I believe more Christians are influenced by the Great Last Judgment of St. Matthew’s Gospel chapter 25; “when did we see you hungry, or without, and not help you?” than they are in today’s Gospel teaching, the Good Samaritan, “who is the neighbor?”.
I suggest a paradigm shift. What if...what if...the Good Samaritan was presented as the role model for what it means to be a Christian and Christians were told to “go and do likewise”?
Jesus is direct in Matthew’s scene. His motivation is for people to share their resources. Isn’t sharing expected of all people? Easily enough, giving to others becomes a “drop off and leave” effort. “If I just put some stuff into the collection bin, I’m a successful Christian on my way to heaven.” Guilt for not sharing is wiped clean without any human encounter.
The Good Samaritan changes the model. It says: “Being a neighbor means spending time with the one who is suffering. Care for the other.” Empathy, compassion, and interaction is the key to healing. It seems as though there is only one command: “Be kind.”
“Teacher, what must I do to inherit eternal life?” Another way of asking: “What must I do to be a successful Christian?”
“Success” is another loaded word. “Be successful” you were taught. Who took the time to define what success actually means? Ponder: “What does success really mean to you and to our community?”
“Achieving goals.” Specifically, what are those goals? Are you trying to achieve vague goals?
Here’s today’s goal: Everlasting life. How do you achieve it?
Being like Christ is the single goal of every Christian community and its school. Friends, our Christian schools are successful when its graduates imitate Jesus Christ. Our communities are successful when a neighbor is treated with kindness. Handshakes and smiles, good cheer and laughter make for good neighbors!
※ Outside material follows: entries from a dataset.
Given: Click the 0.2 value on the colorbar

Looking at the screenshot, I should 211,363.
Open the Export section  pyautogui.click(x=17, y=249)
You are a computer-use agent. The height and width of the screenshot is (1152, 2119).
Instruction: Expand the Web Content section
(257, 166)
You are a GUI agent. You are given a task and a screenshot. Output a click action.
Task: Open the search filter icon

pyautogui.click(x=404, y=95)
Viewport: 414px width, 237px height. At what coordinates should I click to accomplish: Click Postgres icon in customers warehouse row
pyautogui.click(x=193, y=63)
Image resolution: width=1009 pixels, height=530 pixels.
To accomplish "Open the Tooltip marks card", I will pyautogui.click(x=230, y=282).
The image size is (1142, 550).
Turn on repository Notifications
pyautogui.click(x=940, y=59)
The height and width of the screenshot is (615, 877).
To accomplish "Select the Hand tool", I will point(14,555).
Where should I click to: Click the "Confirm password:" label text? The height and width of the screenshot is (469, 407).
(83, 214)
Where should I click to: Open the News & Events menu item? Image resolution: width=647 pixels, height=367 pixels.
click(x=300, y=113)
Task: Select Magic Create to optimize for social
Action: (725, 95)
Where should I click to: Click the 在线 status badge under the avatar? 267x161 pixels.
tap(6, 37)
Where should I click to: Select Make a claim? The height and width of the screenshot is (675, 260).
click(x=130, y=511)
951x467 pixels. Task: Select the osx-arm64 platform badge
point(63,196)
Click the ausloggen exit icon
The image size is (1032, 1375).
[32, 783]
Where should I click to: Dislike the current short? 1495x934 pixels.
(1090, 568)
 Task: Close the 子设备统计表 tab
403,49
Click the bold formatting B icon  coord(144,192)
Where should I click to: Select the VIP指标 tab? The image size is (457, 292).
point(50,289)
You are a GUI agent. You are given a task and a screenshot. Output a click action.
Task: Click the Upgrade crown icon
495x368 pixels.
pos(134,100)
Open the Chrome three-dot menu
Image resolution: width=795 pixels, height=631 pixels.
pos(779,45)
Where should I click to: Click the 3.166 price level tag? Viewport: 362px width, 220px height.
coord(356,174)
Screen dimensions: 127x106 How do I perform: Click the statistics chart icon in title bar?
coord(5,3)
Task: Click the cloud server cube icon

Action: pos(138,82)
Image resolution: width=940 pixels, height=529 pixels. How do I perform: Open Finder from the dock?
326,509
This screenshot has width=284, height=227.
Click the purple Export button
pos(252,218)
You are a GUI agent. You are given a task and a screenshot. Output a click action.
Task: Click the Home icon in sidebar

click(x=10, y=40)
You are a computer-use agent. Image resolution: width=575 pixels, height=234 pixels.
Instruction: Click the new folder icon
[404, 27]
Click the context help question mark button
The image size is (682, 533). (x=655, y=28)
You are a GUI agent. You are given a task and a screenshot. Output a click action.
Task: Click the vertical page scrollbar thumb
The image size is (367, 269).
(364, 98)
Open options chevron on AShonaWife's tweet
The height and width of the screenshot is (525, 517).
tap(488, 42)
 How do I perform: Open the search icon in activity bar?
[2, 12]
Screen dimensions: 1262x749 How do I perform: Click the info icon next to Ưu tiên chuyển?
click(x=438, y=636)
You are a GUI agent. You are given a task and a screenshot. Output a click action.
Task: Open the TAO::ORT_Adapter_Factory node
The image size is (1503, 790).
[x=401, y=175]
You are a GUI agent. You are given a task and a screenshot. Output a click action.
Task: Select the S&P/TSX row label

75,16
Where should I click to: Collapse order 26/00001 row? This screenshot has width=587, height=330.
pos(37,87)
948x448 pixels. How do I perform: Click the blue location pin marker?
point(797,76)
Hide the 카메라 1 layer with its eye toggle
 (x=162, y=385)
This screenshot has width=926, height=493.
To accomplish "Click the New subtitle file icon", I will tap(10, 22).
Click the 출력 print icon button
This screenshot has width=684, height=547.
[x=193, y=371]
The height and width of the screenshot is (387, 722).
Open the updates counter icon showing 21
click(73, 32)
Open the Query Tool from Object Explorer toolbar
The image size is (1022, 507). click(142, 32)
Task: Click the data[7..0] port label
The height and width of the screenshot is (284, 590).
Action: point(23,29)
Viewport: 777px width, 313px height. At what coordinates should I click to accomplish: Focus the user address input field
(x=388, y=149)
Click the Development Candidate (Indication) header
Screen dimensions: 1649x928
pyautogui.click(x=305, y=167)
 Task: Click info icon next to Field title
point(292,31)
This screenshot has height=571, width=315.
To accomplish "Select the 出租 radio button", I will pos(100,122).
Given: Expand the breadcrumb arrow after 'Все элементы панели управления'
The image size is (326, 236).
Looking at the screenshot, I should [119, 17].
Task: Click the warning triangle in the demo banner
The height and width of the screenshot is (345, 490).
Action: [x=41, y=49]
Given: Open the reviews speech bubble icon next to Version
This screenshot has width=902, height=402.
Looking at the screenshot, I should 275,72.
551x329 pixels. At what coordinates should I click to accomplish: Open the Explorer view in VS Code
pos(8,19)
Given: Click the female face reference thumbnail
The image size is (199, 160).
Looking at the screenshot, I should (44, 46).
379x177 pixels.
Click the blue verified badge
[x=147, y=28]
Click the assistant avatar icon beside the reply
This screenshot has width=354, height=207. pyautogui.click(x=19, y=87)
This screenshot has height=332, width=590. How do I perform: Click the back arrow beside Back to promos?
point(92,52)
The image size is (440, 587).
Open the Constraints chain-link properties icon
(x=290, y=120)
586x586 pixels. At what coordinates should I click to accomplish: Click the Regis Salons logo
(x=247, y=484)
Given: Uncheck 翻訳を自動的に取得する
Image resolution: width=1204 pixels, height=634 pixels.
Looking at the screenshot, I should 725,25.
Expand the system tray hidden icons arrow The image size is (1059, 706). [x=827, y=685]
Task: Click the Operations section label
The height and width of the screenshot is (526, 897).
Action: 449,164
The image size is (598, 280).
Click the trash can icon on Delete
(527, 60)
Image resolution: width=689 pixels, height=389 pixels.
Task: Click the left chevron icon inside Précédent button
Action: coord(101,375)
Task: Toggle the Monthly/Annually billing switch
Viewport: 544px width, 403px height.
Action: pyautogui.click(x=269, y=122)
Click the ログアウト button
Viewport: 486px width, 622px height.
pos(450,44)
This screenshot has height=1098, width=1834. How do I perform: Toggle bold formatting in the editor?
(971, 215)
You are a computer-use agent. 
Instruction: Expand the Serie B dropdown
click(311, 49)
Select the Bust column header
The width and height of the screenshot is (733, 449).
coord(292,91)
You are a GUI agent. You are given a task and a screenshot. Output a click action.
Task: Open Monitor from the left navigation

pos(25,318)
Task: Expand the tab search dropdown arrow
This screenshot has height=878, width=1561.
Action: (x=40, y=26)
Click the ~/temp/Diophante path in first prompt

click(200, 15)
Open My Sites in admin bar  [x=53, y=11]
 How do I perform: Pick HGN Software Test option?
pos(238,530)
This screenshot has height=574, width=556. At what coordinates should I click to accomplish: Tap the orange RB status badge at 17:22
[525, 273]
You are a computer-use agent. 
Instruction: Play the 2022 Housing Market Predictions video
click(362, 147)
In your kindness (charity) sit with the one who is called “outcast”, “nerd”, “misfit”, or whatever the new word for “loser” is today. By being a friend you become a mentor, role model, you might be preventing crime or a suicide. By inviting someone to eat with you, you’ve made a community. The epistle to the Hebrews says, “Do not forget to entertain strange people, for by so doing some people have entertained angels without knowing it.” Psst: never insult an angel.
Won’t you welcome someone at a door today? If not now, when? Be un-common here, within the St. Juliana’s Catholic Community. Then go and continue to spread Good News to everyone. How successful will you be? You are limited only by your kindness to a neighbor.
This evening welcome Bishop Tim Freyer! Enjoy a meal and conversation with the Bishop following the 5:00PM Mass which he will celebrate. This is the first of Faith, family, and food Sundays provided through PSA funds. Come, y’all! Bring the neighbors!
I know several of you have gotten spam emails and text messages associated with my name. These are not from me – do not contribute to their nonsense. Several pastors are victims of this fraud.